Wish me luck on my finals.

Ciao,

Jo

Reflection of Friendship

February 14th, 2016-11:07 P.M.-The End of V-Day

Valentine’s Day is over. As I sit in pajamas,  I quietly debate how I’ll tackle the following week. I reflect on the past week, but as for today: I know we have over indulged in sweets, chocolate cookies, reading and cartoons. This is how I know the day is over and well Jaime is asleep. This has given me some time to reflect on my relationships during the last few weeks.

I’ve always related to men. I’ve always considered myself a “Bro”. I like sports, action movies, burgers and wings and I love the laid back environment that comes with befriending men. Maybe it’s because I don’t think I fit in. I don’t think I ever have. Jaime says “It’s because you’re a rebel and women don’t like that.” He likes it, but he is probably right.

My friend Jill and I chat almost everyday. I wonder from time to time if we will ever run out of things to talk about, but this never seems to be the case. Just when I think our conversations can’t get any deeper, I’m wonderfully surprised. The foundation of our friendship isn’t that we have a few things in common. No, Jill and I are friends because we share our dreams and aspirations, our goals and achievements, our fears and insecurities and sometimes we are just plain silly. Friendship isn’t simple. It is complicated. It’s a fucking relationship. You have to work at it; be there for each other, but above all its about acceptance and commitment.

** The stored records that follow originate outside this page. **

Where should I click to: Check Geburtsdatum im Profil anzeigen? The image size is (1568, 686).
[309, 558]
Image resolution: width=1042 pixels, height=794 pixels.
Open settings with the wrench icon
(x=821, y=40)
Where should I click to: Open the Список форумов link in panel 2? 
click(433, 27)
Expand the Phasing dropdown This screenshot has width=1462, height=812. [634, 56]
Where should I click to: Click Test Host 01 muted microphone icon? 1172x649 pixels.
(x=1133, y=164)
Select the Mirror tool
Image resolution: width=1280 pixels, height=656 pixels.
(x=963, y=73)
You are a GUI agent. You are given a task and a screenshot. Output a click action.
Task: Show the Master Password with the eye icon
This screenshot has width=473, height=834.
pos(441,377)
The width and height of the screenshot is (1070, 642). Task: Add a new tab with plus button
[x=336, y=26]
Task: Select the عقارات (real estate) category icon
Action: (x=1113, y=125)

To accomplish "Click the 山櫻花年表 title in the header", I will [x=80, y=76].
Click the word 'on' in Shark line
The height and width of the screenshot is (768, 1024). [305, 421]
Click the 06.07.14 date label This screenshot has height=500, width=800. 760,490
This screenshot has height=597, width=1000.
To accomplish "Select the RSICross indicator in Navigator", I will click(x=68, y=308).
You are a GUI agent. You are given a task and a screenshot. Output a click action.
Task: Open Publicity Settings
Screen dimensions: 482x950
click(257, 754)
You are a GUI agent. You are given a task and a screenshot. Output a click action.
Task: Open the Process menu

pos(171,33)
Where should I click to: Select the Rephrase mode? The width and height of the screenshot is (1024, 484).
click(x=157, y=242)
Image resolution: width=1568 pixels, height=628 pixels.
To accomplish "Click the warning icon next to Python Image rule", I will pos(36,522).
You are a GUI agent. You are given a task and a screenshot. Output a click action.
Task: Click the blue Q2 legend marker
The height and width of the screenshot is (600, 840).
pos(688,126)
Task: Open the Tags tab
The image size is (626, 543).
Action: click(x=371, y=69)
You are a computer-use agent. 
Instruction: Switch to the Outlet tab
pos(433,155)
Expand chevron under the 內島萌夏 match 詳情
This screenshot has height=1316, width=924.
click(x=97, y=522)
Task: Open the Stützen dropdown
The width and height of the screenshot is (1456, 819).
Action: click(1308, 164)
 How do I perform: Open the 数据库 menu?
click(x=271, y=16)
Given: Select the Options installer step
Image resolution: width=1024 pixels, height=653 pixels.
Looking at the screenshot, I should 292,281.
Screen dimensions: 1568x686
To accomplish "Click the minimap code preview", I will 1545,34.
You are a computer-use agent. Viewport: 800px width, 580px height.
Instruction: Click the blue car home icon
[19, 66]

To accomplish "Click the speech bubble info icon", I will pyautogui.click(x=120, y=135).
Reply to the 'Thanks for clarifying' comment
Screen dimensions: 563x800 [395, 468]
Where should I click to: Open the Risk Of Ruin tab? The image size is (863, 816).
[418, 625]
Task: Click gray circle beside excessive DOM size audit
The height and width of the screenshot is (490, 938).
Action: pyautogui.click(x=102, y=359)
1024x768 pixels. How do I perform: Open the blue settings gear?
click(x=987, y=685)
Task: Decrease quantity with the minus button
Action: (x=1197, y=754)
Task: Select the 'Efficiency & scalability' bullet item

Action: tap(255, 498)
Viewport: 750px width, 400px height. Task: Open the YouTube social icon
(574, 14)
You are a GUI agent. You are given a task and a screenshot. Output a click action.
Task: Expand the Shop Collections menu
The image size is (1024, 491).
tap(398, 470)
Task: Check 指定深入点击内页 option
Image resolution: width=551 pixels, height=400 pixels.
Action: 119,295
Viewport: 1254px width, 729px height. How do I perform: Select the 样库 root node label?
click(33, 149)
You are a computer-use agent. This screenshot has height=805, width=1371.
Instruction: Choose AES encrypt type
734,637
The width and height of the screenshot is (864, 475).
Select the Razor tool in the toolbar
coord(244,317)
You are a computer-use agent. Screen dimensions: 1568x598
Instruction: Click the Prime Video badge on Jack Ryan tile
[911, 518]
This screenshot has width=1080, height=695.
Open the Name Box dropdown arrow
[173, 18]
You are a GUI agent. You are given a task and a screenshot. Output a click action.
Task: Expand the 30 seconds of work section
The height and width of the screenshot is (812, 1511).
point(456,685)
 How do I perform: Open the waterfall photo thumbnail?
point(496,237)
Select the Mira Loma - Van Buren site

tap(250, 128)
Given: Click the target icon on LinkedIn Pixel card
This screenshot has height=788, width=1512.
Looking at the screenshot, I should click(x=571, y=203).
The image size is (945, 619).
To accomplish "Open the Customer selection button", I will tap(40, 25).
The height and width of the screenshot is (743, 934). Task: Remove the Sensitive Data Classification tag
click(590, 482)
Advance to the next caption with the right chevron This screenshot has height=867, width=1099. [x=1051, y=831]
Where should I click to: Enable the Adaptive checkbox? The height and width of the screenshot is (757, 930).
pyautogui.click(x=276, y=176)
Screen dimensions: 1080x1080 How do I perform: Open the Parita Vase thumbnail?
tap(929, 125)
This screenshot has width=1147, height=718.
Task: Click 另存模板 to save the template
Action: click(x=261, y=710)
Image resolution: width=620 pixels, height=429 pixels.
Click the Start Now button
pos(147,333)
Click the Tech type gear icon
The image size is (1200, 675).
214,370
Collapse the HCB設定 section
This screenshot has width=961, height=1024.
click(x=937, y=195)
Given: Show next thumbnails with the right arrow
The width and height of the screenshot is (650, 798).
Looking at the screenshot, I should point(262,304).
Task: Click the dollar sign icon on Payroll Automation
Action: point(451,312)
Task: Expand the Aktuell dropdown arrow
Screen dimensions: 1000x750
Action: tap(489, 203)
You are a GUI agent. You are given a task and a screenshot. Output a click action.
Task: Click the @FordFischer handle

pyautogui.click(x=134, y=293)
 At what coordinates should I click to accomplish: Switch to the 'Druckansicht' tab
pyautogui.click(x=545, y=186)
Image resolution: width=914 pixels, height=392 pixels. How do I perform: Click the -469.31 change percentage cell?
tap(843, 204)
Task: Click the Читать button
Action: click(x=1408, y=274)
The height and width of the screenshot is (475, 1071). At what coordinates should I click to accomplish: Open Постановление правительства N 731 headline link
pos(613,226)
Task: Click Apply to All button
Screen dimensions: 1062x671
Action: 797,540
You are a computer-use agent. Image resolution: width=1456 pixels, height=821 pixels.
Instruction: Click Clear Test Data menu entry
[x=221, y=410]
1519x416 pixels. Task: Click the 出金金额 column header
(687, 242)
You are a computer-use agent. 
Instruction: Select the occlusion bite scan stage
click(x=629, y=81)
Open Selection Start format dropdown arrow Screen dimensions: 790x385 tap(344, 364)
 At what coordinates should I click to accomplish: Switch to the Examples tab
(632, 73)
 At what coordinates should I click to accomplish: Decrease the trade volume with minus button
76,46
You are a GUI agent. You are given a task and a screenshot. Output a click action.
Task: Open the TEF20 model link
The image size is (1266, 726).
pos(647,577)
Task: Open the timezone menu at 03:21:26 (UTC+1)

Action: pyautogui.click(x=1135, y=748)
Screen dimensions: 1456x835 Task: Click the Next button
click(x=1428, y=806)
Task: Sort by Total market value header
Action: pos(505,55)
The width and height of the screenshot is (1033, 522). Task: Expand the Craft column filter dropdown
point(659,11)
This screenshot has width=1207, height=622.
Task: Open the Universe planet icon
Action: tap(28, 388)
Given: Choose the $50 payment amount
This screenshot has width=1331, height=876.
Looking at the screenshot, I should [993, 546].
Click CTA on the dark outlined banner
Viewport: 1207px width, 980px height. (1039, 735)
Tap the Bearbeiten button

I didn’t have many female friends growing up.  I have two friends from my adolescent era that actively communicate with me. Both are married; one is a mother of two, says “fuck” as much as I do and the other is a pup mom and a lesbian. They’re my friends because they ‘ve always gotten it. They’ve gotten me. And they couldn’t be anymore opposite from each other.

In the last few weeks, I’ve found myself distressed and intricately involved with others interpretation of friendship and what that entails. Friendship doesn’t allow one person to control another; to censor them; to constantly put them down or assume and place blame. Like a relationship, there needs to be trust, balance, love and respect. If these things are lacking, what’s the damn point?

The truth is: I’m not a kid anymore. I don’t have time to be playing games with people. And we live in a time when being a catty woman, isn’t cool anymore. But I have also grown tired of explaining,  that to me, friendship isn’t a right, but a privilege. Allowing someone to get to know you, is an honor.

Finally, I can’t close this without stating: We don’t all have to be friends but we have to be civil and respect each other. No?